> Page text
+-------+

Both these methods of fishing are illegal the world over and while difficult to regulate local authorities rely on first hand reports. We as divers have a duty to report any such activity that might fall into our attention no matter the area of the world we are diving. We try to preserve the dive sites we enjoy today for our children!
We are hard pressed to believe that this can also be a factor of endangering coral reefs! Beach side property is at an all time premium but while development and economical opportunities are a wanted situation for any place around the world, limits need to be placed to protect that which is truly irreplaceable in an economy! Take a look at this NOAA Chart which depicts the breakdown of component values that contribute the the global annual value of coral ecosystems. Look at the real value of coral reefs! Something people are not always aware of!
Construction, mining, logging and farming along coastal areas or rivers near active coral reefs create mobile sediment which in turn ends up resting on top of coral reefs! This chokes corals and lowers the sunlight reaching them depriving them of nutrients necessary for growth and survival! In certain areas where naturally occurring filter mechanisms have long since been in place have seen their own destruction compounding the problem of coral reef sedimentation. A great example of this are Mangrove Forests, once the great filters in river deltas across the US now cut down and destroyed minimizing their effectiveness and allowing millions of tons of sediment to escape the river deltas into the sea every year!

+-------+

> Entries shown
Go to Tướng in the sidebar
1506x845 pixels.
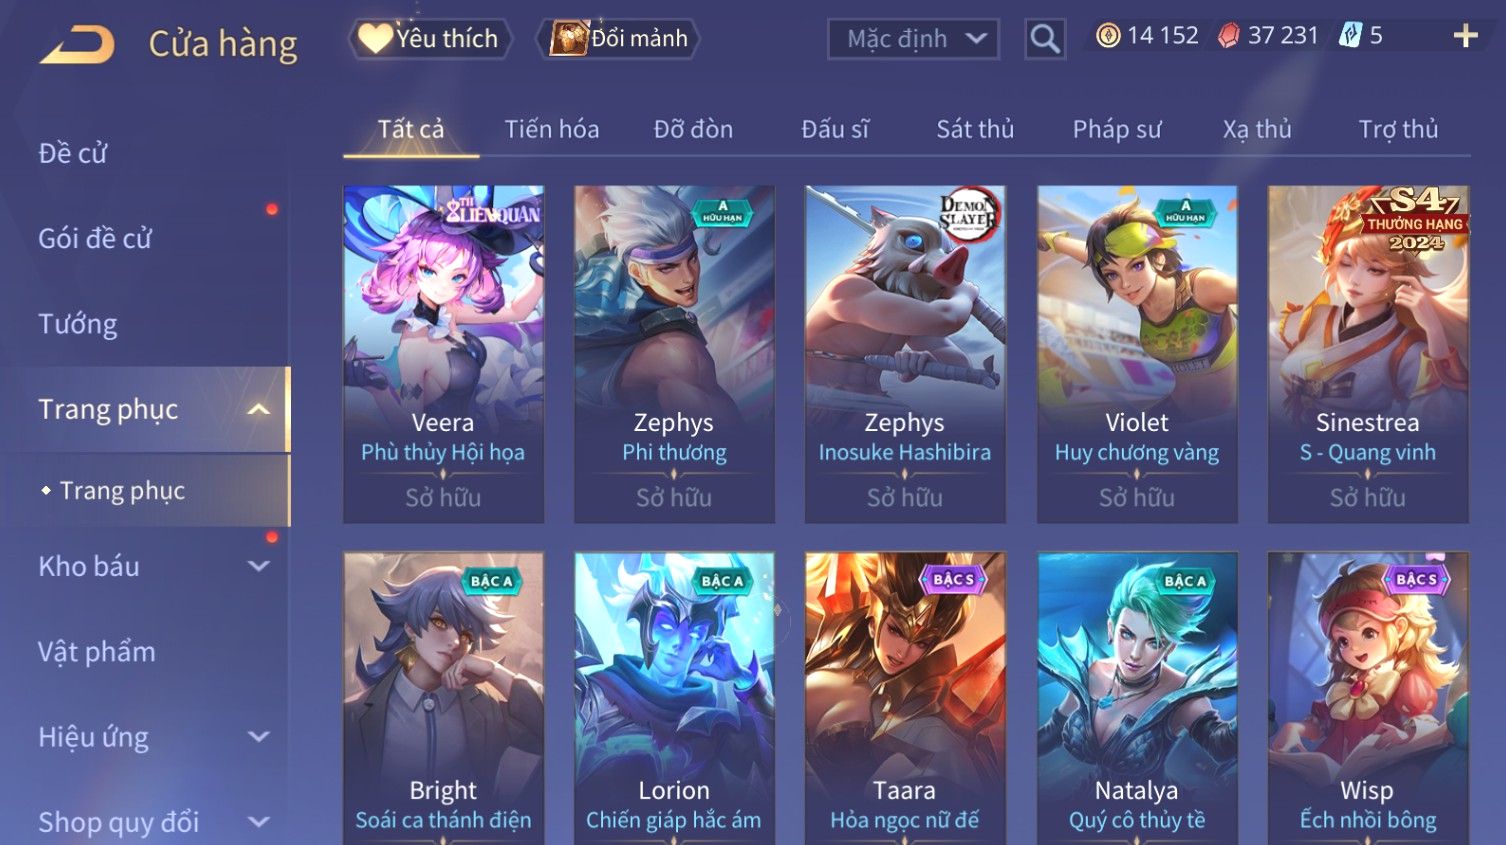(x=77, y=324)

+-------+

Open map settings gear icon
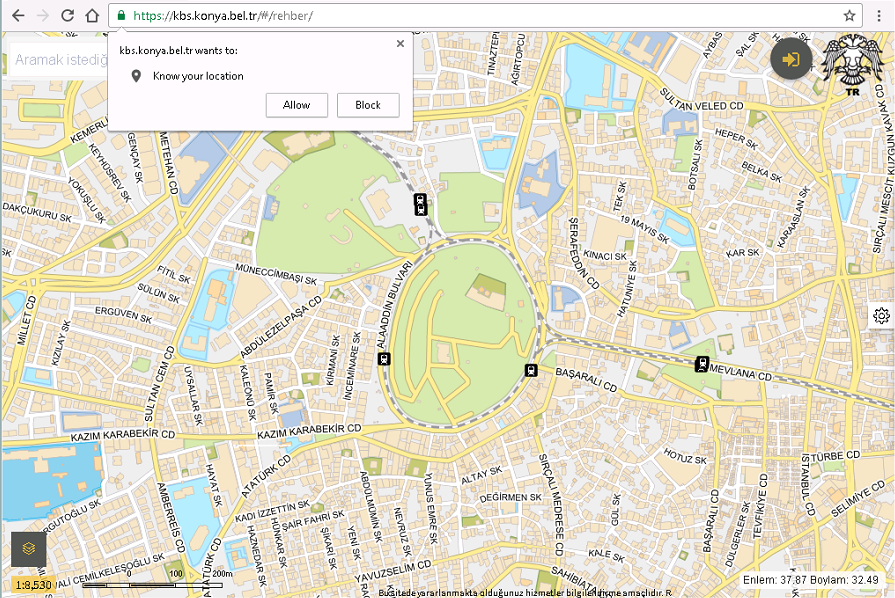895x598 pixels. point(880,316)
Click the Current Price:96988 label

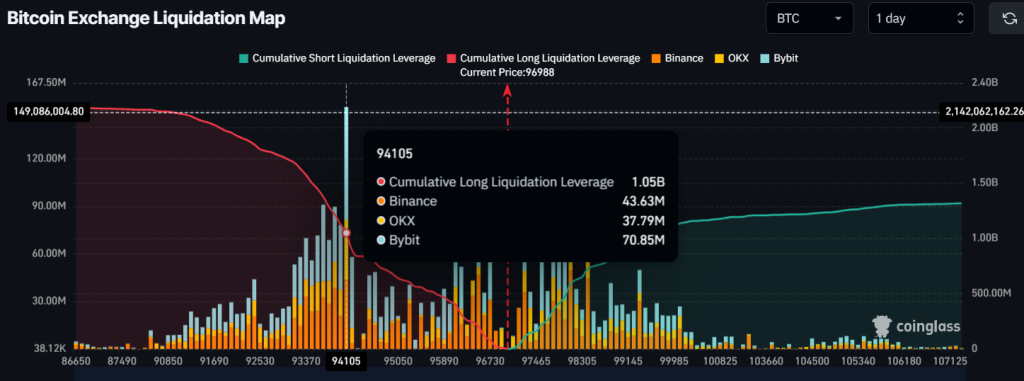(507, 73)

+-------+

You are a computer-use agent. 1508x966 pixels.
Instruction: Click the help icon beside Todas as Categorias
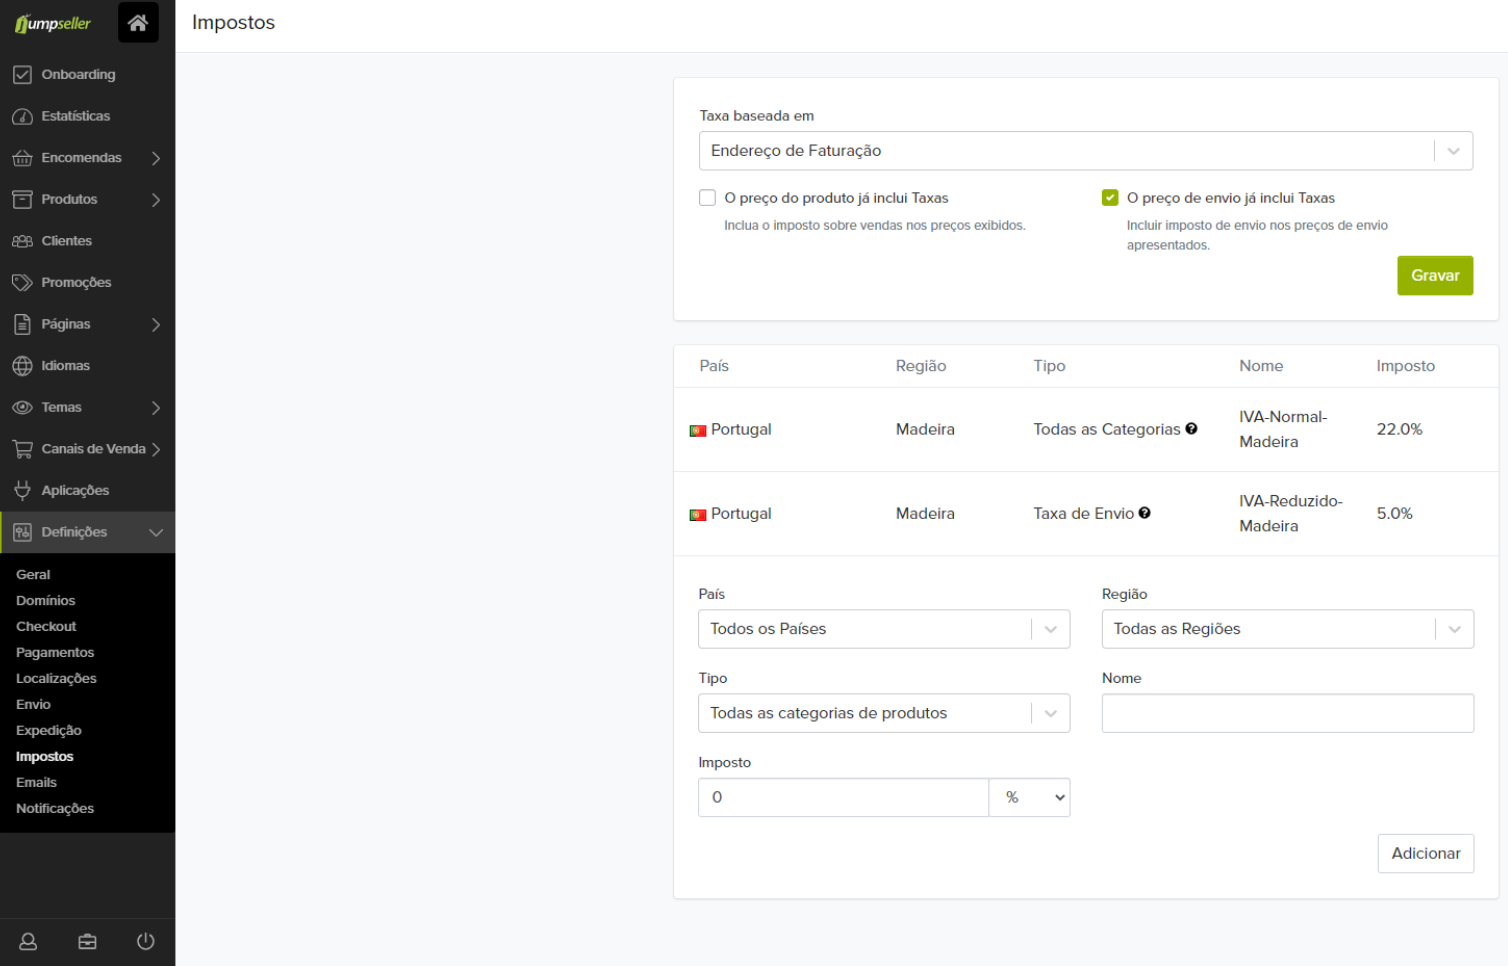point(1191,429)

+-------+

> Tasks to complete
- a) Answer these from the coral reef text:
(i) What do local authorities rely on to regulate the illegal fishing methods?
(ii) What does the NOAA chart depict?
(iii) What were once the great filters in river deltas across the US?
- b) Transcribe the coral reef text word for word, starting with "Construction, mining, logging" and going on through "sea every year!".
- c) Pick up the coral reef text after its final sentence and continue it.

> Responses to the exercise
- a)
(i) First hand reports.
(ii) The breakdown of component values that contribute to the global annual value of coral ecosystems.
(iii) Mangrove Forests.

- b)
Construction, mining, logging and farming along coastal areas or rivers near active coral reefs create mobile sediment which in turn ends up resting on top of coral reefs! This chokes corals and lowers the sunlight reaching them depriving them of nutrients necessary for growth and survival! In certain areas where naturally occurring filter mechanisms have long since been in place have seen their own destruction compounding the problem of coral reef sedimentation. A great example of this are Mangrove Forests, once the great filters in river deltas across the US now cut down and destroyed minimizing their effectiveness and allowing millions of tons of sediment to escape the river deltas into the sea every year!

- c)
Although not a threat to coral reefs, but an effect caused by the global rise in sea temperatures and many other factors, coral reef bleaching has been recorded across the globe and it effects have been known to be devastating. Although a result of multiple stresses onto coral reefs and while theorised that it gives way to more resistant coral reefs often repopulated from the deep with hardier coral in most cases the widespread damage that is caused from the coral reef is so large that bouncing back takes many years and can be devastating to local economies relying on the good health of their local coral reef!
Bleaching occurs when zooxanthellate invertebrates die off or loose their photosynthetic pigments. If the stress is momentary or short lived the coral affected will recover in a matter of weeks or months. If however the stressor is continuous or prolonged the affected coral will not recover and will eventually die off!
Stress factors that cause bleaching include water temperature variations (1-2 degrees Celsius for 5-10weeks ie Summer), solar irradiation during the summer months and due to ozone depletion, inorganic nutrients (while increasing Zooxanthellate populations initially the created imbalance crashes the system in the end causing bleaching), fresh water dilution from runoff from rainwater from untimely and greater than normal rainfall due to climate change.